- _WHAT IS EXPECTED_
Leave out the pictures and retype exactly the lines from the one with "Where should I click to: Select" through the end of the records.

- _DATA UNDER STUDY_
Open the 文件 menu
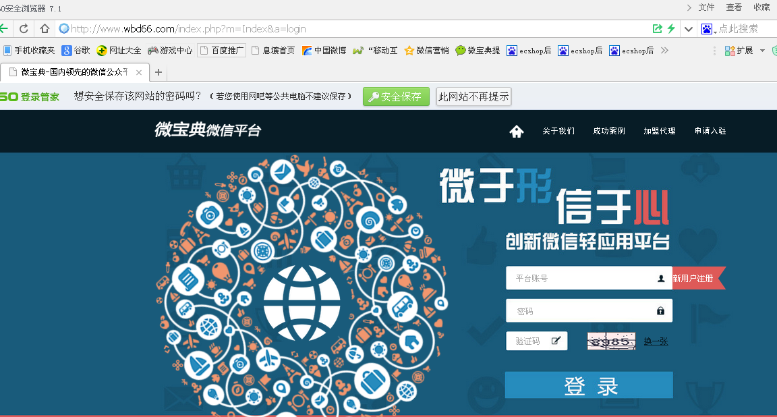(706, 7)
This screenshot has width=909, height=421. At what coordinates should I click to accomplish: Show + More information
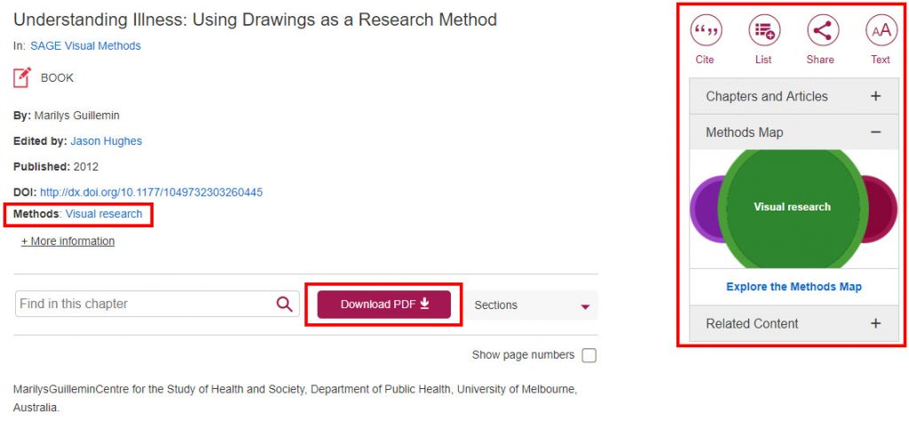[x=67, y=241]
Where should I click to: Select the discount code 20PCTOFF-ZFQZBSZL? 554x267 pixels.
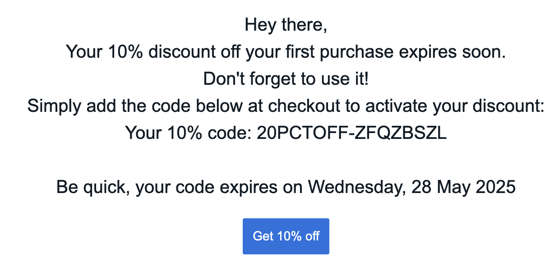(x=351, y=133)
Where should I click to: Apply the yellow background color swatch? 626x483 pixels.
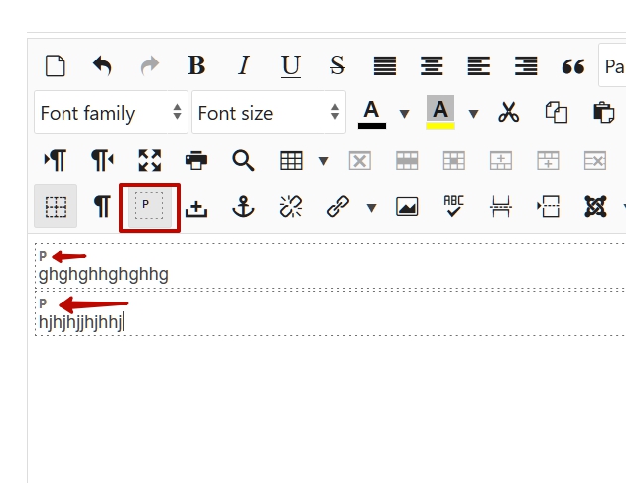pyautogui.click(x=440, y=113)
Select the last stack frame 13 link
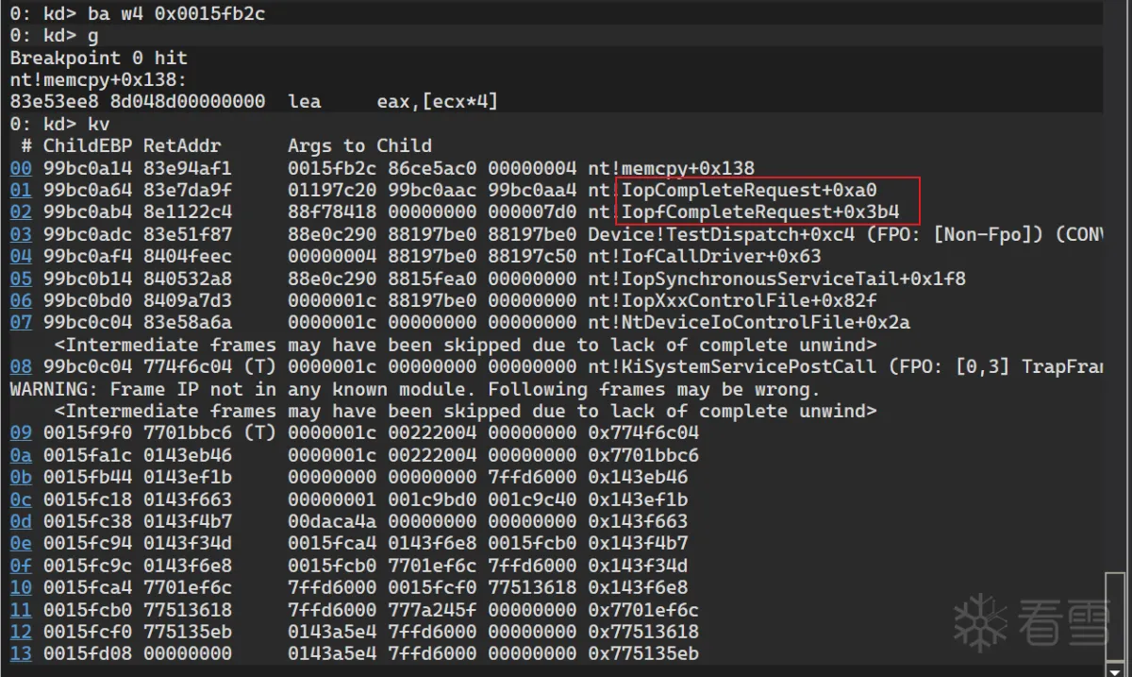 [x=21, y=653]
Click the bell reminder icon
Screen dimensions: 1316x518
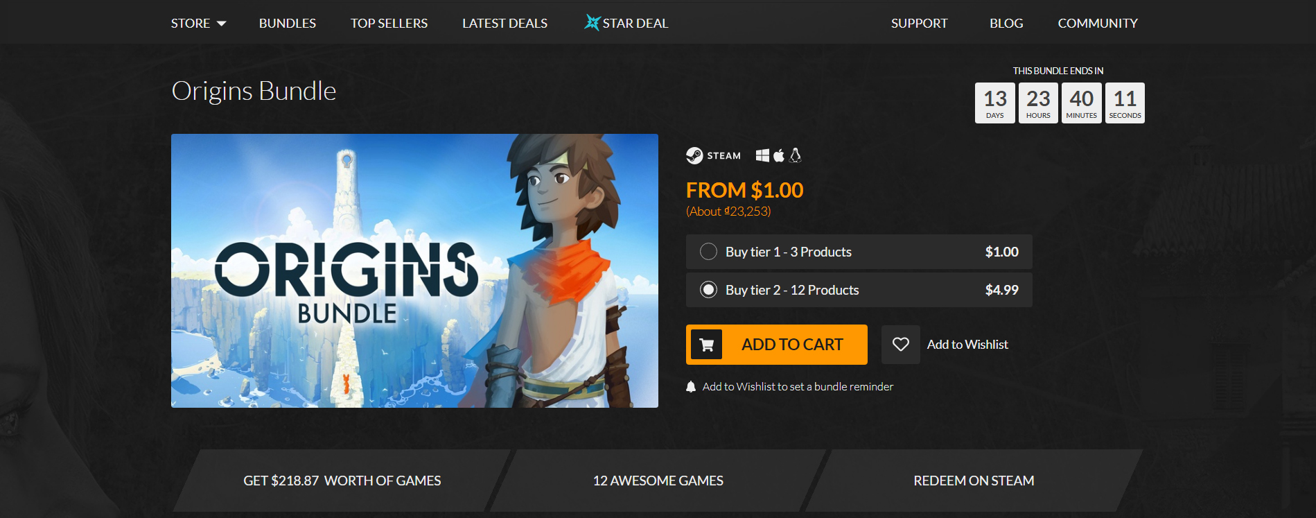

- _ANSWER FOR THE TASK_
Where should I click to: Select the discount code 20PCTOFF-ZFQZBSZL? 554x267 pixels.
(x=351, y=133)
Where should I click to: Apply the yellow background color swatch? 626x483 pixels.
pyautogui.click(x=440, y=113)
Select the last stack frame 13 link
 [x=21, y=653]
Click the bell reminder icon
Screen dimensions: 1316x518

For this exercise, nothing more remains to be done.